Native ladies would dry the vegetables available in summers and store them for winters. Vegetables from Beans to Brinjals, Bottle Gourd to Cauliflower and chilies would be sundried during the summer months and used during winters. With times changing and connectivity improving valley now gets veggies all throughout the year yet Sundried vegetables have now become a delicacy in its own.
The second dish on the menu is sundried vegetables that I love to cook and enjoy them in winter’s eve in New Delhi.
Last but not the least on the platter is Kashmiri Hakh, no meal is complete without Hakh and it is easy and simple to cook. In Kashmir there is a popular saying “ Ae Hakh che kyot zakh n che talun t n che pakhun” (means Oh lovely collard green where were you born; you are so simple to cook no frying and no simmering needed.)
Hakh Bhat (Collardgreen & white steam rice) also signifies the humble nature of Kashmiris who pray to god for the humble morsel of Hakh & Bhat thatis essential for living a modest life.
The last recipe on the menu is Shufta (kind of Phirni) for dessert.
Kashmiri Delights from Kitchen of Chef Umesh Mattoo
Recipe 1: Shabdegh (Turnip with lamb)
|•||Lamb from Shoulders|
|•||Neck fatty Inwards||100 gms|
|•||Cinnamon sticks||3 Pcs.|
|•||Turmeric Powder||2 Tsp.|
|•||Poppy Seeds Paste||30 gms.|
|•||Ginger Powder||½ Tsp.|
|•||Fennel Seeds Powder||2 Tbsp.|
• This dish is usually prepared in earthen ware pots; where meat is allowed to simmer overnight with spices and then quartered turnips are added in the morning.
• However we can use a slow cooker or a pressure cooker.
• In a pot of 4 litres capacity add lamb and innards.
• Add then add two litres of water, cloves, cinnamon sticks, black cardamom, turmeric powder, salt and asafoetida.
• Bring to boil and let it simmer till the lamb is about 80% cooked.
• Grind poppy seeds to a fine paste.
• Add poppy seeds paste, ginger powder,and fennel seeds powder to the cooking pot with meat and let it simmer for another 15minutes.
• Cut the turnips into quarters and fry in medium hot oil without colouring.
• Add the fried turnips to the cooking meat till the turnips gets soaked with the mutton stock but do not get mashed.
• Temper with mustard oil and serve hot with plain rice.
One can serve in copper bowls and plates, like it’s served in Kashmir.
Recipe 2. Hoakh Siun or Sun Dried Vegetables
|•||Sun Dried Bottle Gourd (Lauki)||100gms.|
|•||Sun Dried Eggplant/Brinjals||100gms.|
|•||Sun Dried Tomatoes||100gms.|
|(Dissolved in warm water about 50 ml)|
|•||Red Chili Powder||2 tsp.|
|•||Ginger Powder||½ tsp.|
|•||Fennel Powder||2 tbsp.|
• Soak sundried lauki and brinjals in hot water for about 30minutes.
• Wash the soaked vegetable well to ensure no sand or dirt is attached to it.
• Now boil the vegetable with little salt till the vegetables are soft and tender.

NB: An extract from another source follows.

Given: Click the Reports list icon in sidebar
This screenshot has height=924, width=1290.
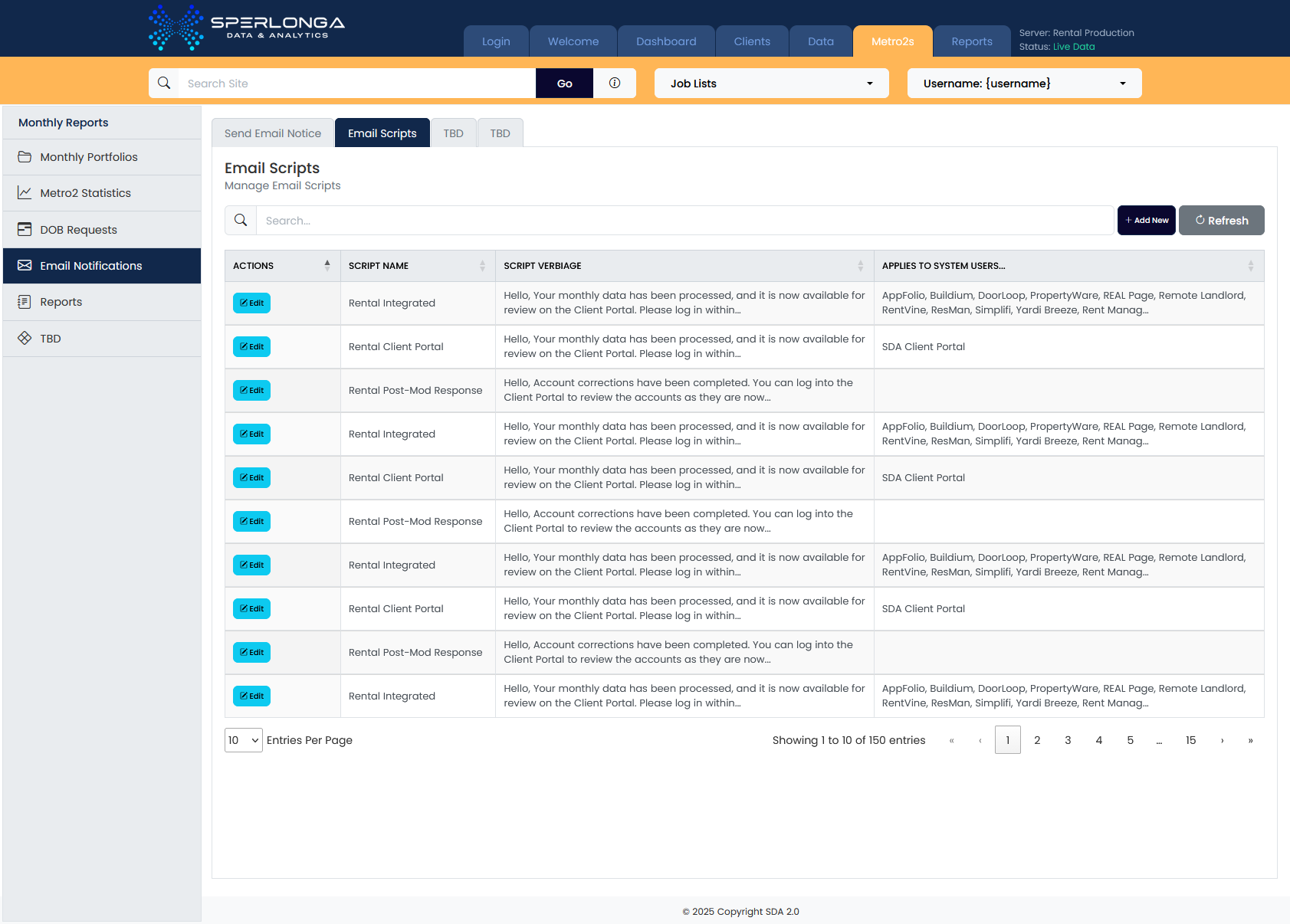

Drain and squeeze the water out of the vegetables.
• Wash the sundried tomatoes in running water and soak in about 250 ml. warm water.
• Heat mustard oil in a pot to smoke point to remove the off flavour and froth subsides and cool.
• Add dissolved asafoetida to the medium hot oil and cook till all the water evaporates for about 2 minute.
• Add boiled dried lauki and brinjals.
• Then fry till light brown in colour for about 5 minutes.
• Add soaked tomatoes and cook till oil separates out. Add salt and rest of the spices cook for 30 seconds.
• Add water and simmer for 3o minutes. Serve hot
Recipe 3. Hakh (Collard Greens)
|•||Hakh (Collard Greens)||1 kg.|
|•||Mustard oil||½ cup|
|Dry or Fresh|
• Pick leaves of Hakh, discard thick stem. (However some hakh varieties called katch hakh the thick stems are used and are relished.)
• Wash Hakh in plenty of water and let the water drain out on a strainer basket.
• Heat mustard oil to the smoke point, till all the froth subsides and is odorless and let it cool to medium hot.
• Add Asafoetida and stir fry.
• Add cloves and cook till crackle.
• Add slit green chilies or green chilies which have been dried.
• Add water and bring it to boil.
• Add salt.
• Add the washed Hakh (collard greens) to boiling and turn with the lid till all the hakh is immersed in water and has become limp. Cook on high heat for about 30 minutes.